Hand-drawn double-page map of the Bonin Islands. 61 folding leaves. Large 8vo (268 x 200 mm.), orig. wrappers, stitched, spine backed at an early date with matching paper. [Japan: ca. 1860].
An intriguing manuscript containing early Japanese translations of American reports drafted during Perry’s mission to the Bonin Islands (Ogasawara-shima) in June 1853, one month before he sailed into Edo Bay for the first time. It is a fascinating record of America’s colonial and commercial ambitions in the mid-19th century and Japan’s response. The volume’s upper wrapper bears the official seal (onikki kata) belonging to the Keeper of the Diary, the functionary responsible for recording important events on behalf of the bakufu.
We are uncertain how the Japanese obtained these secret American documents and when this manuscript was compiled. Perhaps it was composed after Japan’s 1860 Embassy to the United States, when representatives were sent to Washington to negotiate a treaty between the two nations. Upon the return of Japan’s diplomatic mission, the chief negotiator, Yoshitake Kimura, assigned a linguist, Kudo Iwaji, the task of translating the documents and books they had brought back. He also translated Perry’s Narrative of the Expedition of an American Squadron to the China Seas and Japan (1856); it remained in manuscript until 1912. Iwaji is mentioned twice herein as the compiler of our manuscript volume.

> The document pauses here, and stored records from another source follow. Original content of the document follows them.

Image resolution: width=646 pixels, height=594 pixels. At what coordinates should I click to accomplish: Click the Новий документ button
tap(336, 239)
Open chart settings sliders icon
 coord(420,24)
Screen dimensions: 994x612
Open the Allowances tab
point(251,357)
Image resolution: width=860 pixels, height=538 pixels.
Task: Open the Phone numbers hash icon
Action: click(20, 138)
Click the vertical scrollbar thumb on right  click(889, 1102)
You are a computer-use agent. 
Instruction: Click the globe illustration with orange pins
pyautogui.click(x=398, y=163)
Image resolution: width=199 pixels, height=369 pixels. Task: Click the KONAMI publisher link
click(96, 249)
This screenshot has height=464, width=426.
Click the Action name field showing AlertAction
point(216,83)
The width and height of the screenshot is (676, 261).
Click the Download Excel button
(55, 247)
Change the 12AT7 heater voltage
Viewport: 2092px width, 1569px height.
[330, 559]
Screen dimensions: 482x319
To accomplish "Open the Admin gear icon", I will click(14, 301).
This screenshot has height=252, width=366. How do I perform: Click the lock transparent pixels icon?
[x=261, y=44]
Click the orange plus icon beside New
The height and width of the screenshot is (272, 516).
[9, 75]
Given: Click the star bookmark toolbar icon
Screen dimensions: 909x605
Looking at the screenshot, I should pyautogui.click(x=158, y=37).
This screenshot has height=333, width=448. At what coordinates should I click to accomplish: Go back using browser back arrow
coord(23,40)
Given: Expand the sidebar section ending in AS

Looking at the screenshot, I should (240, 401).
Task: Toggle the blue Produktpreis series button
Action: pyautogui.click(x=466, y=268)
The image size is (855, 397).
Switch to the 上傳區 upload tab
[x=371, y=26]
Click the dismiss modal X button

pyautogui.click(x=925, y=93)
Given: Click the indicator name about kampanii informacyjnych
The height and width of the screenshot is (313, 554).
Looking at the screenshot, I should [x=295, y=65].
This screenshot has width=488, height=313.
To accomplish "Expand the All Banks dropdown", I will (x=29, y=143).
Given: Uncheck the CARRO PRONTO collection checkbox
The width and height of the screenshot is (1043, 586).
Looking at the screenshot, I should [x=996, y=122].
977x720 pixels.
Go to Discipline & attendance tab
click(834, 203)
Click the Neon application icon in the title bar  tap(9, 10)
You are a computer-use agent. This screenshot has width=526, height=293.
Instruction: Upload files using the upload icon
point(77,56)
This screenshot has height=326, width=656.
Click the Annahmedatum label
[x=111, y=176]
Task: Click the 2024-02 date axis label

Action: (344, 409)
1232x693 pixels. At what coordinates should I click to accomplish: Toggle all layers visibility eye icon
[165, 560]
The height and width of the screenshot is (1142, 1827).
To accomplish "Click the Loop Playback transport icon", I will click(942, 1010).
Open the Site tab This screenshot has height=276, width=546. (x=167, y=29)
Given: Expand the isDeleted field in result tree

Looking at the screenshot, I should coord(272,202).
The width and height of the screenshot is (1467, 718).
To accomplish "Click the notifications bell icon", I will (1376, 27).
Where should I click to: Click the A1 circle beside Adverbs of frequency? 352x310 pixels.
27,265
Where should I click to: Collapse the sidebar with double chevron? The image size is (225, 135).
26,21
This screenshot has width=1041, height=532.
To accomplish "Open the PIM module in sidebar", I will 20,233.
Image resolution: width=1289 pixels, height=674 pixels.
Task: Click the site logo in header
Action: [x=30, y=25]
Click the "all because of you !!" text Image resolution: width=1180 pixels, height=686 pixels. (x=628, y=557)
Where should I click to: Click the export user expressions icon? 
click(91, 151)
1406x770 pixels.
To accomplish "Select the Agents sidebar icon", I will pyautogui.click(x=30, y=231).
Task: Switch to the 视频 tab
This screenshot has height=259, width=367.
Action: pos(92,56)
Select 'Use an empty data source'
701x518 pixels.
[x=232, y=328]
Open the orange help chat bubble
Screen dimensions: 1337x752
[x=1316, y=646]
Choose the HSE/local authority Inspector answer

Before Perry’s fateful incursion to Edo Bay in July, he explored the Bonin Islands as a potential coal depot and resupply station for future travel and commerce between the United States and Asia. This manuscript is based on accounts of this expedition written by Anton L.C. Portman (Perry’s Dutch translator) and the American translator Samuel W. Williams (1812-84), an expert in Chinese and Japanese, who are referred to several times in the text. Our high-level Japanese-government-produced report is divided into two sections, based on these firsthand reports by Williams and Portman.
At the beginning of the volume is a two-page manuscript map of the archipelago’s two main islands (Chichi-jima and Haha-jima). The text offers a lengthy history of the islands and the various attempts by Britain and Russia to claim it. It is also filled with very detailed notes on the climate, ecology, natural resources, etc. Portman’s portion has rather scholarly observations on some botanical specimens that were collected.
All of this information on the archipelago would have been extremely useful to the Japanese when they made an official claim to it in 1862. Control of the islands was ceded to the United States after World War II and in 1968 returned to Japan.
In excellent condition. Preserved in a chitsu.
❧ Peter Booth Wiley, Yankees in the Land of the Gods: Commodore Perry and the Opening of Japan (1990), pp. 204-14.
The National Archives of Japan spring 2004 digital exhibition “Gekido Bakumatsu – Kaikoku no shogeki –” [“The end of the turbulent Edo period – Impact of the Opening of the country”] (accessed 11 February 2022) was of great help as we wrote this description.